[Data entries]
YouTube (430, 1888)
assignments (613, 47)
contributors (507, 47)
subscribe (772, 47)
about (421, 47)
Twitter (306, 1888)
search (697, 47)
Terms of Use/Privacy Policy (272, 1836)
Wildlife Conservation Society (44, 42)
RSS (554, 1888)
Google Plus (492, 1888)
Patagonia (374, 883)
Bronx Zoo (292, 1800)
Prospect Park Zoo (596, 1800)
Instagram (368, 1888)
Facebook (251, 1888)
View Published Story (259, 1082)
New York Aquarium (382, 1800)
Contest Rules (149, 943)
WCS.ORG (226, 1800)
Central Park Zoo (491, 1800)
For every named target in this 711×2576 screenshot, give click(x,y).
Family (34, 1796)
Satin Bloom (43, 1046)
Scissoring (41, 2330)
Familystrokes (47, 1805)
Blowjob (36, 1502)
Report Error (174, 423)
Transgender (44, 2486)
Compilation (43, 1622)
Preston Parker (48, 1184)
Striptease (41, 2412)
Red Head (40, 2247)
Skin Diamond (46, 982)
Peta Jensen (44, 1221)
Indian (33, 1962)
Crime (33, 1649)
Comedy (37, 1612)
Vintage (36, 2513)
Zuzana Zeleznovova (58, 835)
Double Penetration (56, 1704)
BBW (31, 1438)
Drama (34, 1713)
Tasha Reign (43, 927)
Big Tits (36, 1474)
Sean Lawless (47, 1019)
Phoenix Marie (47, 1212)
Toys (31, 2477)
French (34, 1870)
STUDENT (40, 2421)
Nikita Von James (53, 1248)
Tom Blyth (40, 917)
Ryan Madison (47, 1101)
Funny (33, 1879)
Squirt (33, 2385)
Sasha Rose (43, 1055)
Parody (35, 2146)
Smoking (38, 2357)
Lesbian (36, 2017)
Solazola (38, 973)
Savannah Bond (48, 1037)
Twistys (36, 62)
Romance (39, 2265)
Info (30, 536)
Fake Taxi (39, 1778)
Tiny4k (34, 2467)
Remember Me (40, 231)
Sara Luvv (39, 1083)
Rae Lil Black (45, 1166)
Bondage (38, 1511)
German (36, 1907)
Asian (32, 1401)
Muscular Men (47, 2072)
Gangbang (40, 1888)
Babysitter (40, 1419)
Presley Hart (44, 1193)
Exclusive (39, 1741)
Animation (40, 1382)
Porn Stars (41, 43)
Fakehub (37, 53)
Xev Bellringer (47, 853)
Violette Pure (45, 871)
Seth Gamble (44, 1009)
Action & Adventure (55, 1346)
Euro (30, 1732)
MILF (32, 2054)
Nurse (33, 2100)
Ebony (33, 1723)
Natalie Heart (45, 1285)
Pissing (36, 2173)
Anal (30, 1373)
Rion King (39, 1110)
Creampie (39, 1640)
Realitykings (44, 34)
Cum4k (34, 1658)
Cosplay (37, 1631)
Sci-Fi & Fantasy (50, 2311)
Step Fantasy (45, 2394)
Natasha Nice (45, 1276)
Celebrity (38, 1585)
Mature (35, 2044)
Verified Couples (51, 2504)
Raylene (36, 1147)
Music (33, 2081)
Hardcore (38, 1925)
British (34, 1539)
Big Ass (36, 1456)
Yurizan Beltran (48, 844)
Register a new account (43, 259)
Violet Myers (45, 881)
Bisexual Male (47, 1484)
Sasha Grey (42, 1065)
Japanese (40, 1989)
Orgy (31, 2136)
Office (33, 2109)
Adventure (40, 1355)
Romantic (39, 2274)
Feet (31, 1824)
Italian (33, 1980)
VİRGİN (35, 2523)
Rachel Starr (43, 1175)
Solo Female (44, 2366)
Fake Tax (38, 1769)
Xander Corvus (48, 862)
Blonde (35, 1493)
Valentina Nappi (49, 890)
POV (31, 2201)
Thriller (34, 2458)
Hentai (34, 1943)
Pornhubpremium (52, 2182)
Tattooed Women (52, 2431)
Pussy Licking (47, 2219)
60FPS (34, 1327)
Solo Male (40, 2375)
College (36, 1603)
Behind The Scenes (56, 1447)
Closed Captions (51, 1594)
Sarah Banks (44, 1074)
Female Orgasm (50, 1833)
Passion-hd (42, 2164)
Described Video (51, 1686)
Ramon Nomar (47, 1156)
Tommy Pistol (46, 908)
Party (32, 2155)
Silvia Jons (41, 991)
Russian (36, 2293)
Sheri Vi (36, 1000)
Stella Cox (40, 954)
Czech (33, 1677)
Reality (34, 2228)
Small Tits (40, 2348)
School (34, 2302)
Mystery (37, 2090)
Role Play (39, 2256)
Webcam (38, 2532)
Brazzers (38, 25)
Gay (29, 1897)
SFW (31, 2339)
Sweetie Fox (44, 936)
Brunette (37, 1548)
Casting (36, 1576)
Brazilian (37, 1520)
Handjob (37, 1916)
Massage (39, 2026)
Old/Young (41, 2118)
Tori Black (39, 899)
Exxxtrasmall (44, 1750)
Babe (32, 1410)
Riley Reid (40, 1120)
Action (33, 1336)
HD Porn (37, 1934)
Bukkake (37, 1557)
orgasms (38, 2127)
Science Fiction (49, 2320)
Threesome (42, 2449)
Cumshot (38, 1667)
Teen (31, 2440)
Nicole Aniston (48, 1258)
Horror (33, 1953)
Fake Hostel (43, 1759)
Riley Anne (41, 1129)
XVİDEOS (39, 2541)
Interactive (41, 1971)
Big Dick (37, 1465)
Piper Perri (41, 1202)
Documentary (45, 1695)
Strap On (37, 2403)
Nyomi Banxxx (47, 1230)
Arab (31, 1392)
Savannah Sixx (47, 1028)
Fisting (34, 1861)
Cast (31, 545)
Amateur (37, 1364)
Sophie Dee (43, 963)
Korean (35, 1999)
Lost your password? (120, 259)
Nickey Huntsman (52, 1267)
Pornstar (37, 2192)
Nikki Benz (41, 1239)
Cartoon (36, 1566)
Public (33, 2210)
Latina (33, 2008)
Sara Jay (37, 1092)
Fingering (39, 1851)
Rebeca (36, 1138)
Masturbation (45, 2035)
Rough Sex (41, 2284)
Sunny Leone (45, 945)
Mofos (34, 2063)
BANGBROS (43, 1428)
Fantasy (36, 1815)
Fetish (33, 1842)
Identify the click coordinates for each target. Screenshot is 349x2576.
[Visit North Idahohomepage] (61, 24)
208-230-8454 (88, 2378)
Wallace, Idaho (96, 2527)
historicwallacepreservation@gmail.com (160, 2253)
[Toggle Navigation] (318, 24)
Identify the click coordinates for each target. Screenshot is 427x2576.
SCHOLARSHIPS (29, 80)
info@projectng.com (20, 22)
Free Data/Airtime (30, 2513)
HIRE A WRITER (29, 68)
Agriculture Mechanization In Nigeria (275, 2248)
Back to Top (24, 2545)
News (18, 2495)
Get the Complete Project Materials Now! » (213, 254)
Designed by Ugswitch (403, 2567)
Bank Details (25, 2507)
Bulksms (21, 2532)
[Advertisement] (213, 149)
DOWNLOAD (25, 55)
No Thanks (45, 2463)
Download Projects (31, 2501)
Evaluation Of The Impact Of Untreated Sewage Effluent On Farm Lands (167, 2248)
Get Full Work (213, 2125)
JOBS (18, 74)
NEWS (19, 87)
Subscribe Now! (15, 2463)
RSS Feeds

Aim of the exercise —
Using the records above, copy word for word the line with "Sarah Banks (44, 1074)", the line with "Old/Young (41, 2118)", and every line between them.

Answer box —
Sarah Banks (44, 1074)
Female Orgasm (50, 1833)
Passion-hd (42, 2164)
Described Video (51, 1686)
Ramon Nomar (47, 1156)
Tommy Pistol (46, 908)
Party (32, 2155)
Silvia Jons (41, 991)
Russian (36, 2293)
Sheri Vi (36, 1000)
Stella Cox (40, 954)
Czech (33, 1677)
Reality (34, 2228)
Small Tits (40, 2348)
School (34, 2302)
Mystery (37, 2090)
Role Play (39, 2256)
Webcam (38, 2532)
Brazzers (38, 25)
Gay (29, 1897)
SFW (31, 2339)
Sweetie Fox (44, 936)
Brunette (37, 1548)
Casting (36, 1576)
Brazilian (37, 1520)
Handjob (37, 1916)
Massage (39, 2026)
Old/Young (41, 2118)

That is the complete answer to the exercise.